Mit »A year without summer« findet sie trotz aller Kontinuitäten in der Wahl der Mittel bereits einen anderen Zugang. Das Tempo ist sichtlich gedrosselt, was die Spannung nicht mindert, sondern im Gegenteil verstärkt. Die irre Überwältigungsdramaturgie der letzten Produktionen, in denen auf jede spektakuläre Nummer eine Steigerung folgen musste, ist aufgehoben. Holzinger zeigt noch mal, was sie wirklich beherrscht: ganze große Bilder auf die Bühne bringen, Szenen arrangieren.
Mit Florentina Holzinger, so wurde oft genug der Eindruck erweckt, ist der Punk zurück im Theater. Keine Angst vor schlechtem Geschmack, bösen Wörtern, nackten Körpern. Aber der Schein trügt. Hinter der Punk-Attitüde steckt jede Menge harmoniebedürftiges Hippietum. Schon zuvor sammelte sie auf der Bühne Geld für Bäumchen oder sang queere Messen. Ihr Theater ist immer auch eine Mischung aus Zirkus, Pornokino und Pfadfinderlager.

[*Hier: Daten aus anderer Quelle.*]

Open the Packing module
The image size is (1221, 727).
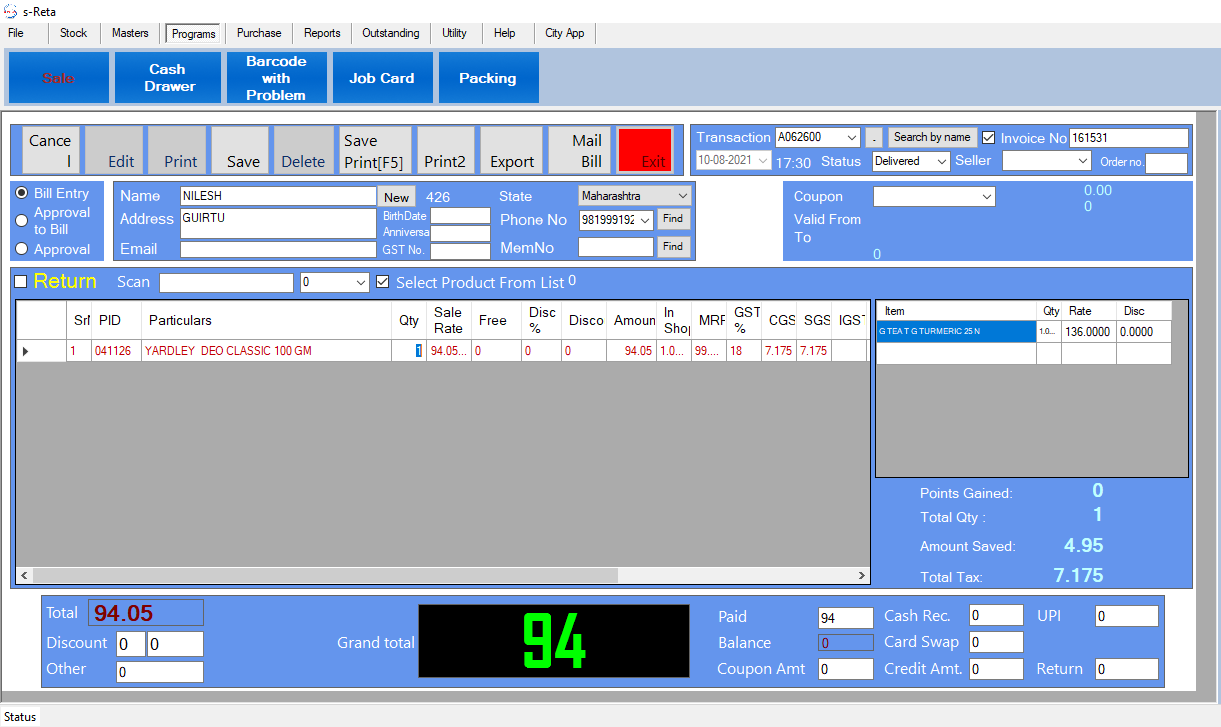tap(488, 77)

Dieses Mal trifft ihre Kritik auf Doktor Frankensteins neueste Monster. Sicher nicht zu Unrecht. Und dann wird harmonieselig die Einheit von Leben und Tod besungen. Am Ende steht bei ihr immer der Frieden mit allem. Empowerment als Bewusstseinsarbeit ist ihr genug. »Der Tod ist ein Irrtum«, hatte Heiner Müller einmal postuliert, aber auch er ist nur ein alter weißer Mann.
Nächste Vorstellungen: 24., 25.5. und 7.6.